Embracing humility, making space for creative risk-taking, and reflecting community merged for me recently during a gallery installation, when my department was asked to put together an exhibition that supported our education goals. We knew this could be an opportunity to release control and invite more voices into the exhibition process, and so we developed “Active Voice: Contemporary Landscapes from the Museum’s Permanent Collection,” with a focus on community voices.

The Active Voice Exhibition. Photo courtesy Monterey Museum of Art

We let go of what interpretive labels “should” look like and invited museum staff and volunteers to choose artworks that resonated with them and write personal interpretations. To set the wheels in motion, I led a label writing workshop inspired by Beverly Serrell’s Exhibit Labels: An Interpretive Approach, as well as the American Alliance of Museums Webcast, “Exhibition Label Writing at its Best.” Their labels, with the writer’s photo, are mounted on a plaque in the shape of a speech bubble next to each painting, and a corresponding blank plaque is mounted next to it. There, we encourage visitors to read our responses, then participate in the dialogue by writing their own and displaying it next to ours.

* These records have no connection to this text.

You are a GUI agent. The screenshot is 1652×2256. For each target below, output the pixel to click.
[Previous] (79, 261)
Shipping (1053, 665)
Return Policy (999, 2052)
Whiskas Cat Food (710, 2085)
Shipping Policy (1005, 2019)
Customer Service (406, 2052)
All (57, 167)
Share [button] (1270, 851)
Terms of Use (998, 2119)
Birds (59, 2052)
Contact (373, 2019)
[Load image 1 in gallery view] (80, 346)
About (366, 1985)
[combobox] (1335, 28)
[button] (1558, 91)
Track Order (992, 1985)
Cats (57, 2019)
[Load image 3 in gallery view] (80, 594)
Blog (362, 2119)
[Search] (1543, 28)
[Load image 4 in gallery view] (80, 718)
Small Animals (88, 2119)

The Active Voice Exhibition. Photo courtesy Monterey Museum of Art

We decentralized the voice of institutional authority and, best of all, we engaged staff, volunteers, and visitors in a dialogue, giving everyone a voice. The payoff has been rewarding; anecdotally, staff, volunteers, and visitors have remarked that they felt more connected to the art after reflecting on their viewing experience in this way. Next time we plan a project like this, I would engage community members to contribute the initial labels in order to create a greater sense of inclusion. Overall, the risk was worth it — the labels are insightful, expert, and impassioned, all key components of successful interpretive labels.

The Active Voice Exhibition. Photo courtesy Monterey Museum of Art

As museum educators, we are uniquely positioned to lead our organizations. Museums collect, preserve, and exhibit objects valuable to art, history, and science — but they are also educational institutions, research agencies, and cultural centers. Education is a core function of our operation, as noted in the constitution and bylaws of the American Alliance of Museums. Educators integrate and empower. We are light on ego and eager to share ownership and credit (someone at the convening even suggested changing the title of Museum Educator to Chief Matchmaker).

While we are natural leaders in all of these regards, our insistence on excellence is no longer enough. We have to start thinking like institutional leaders, see the bigger picture, be better advocates, and talk about our work with rigor and confidence.

The reflective practice we bring to our profession makes us perfect leaders: we teach, we connect, we bridge.

At the end of the convening, Laura Roberts, founding member of The Museum Group, challenged us to stop thinking like educators and start thinking like leaders. Let’s be both. We’re ready.

Ami Davis

Ami Davis (Twitter) has been Director of Education and Community Partnerships at the Monterey Museum of Art since 2014. She has worked as an art museum educator for 17 years including positions at the J. Paul Getty Museum, Orange County Museum of Art, San Jose Museum of Art, and the Santa Cruz Museum of Art & History.

Footnotes

(1) Useem, Michael. “Four Lessons in Adaptive Leadership.” Harvard Business Review. November 2010. https://hbr.org/2010/11/four-lessons-in-adaptive-leadership

(2) Gurian, Elaine Heumann. “Civilizing the Museum: The Collected Writings of Elaine Heumann Gurian.” New York and Canada: Routledge, 2006.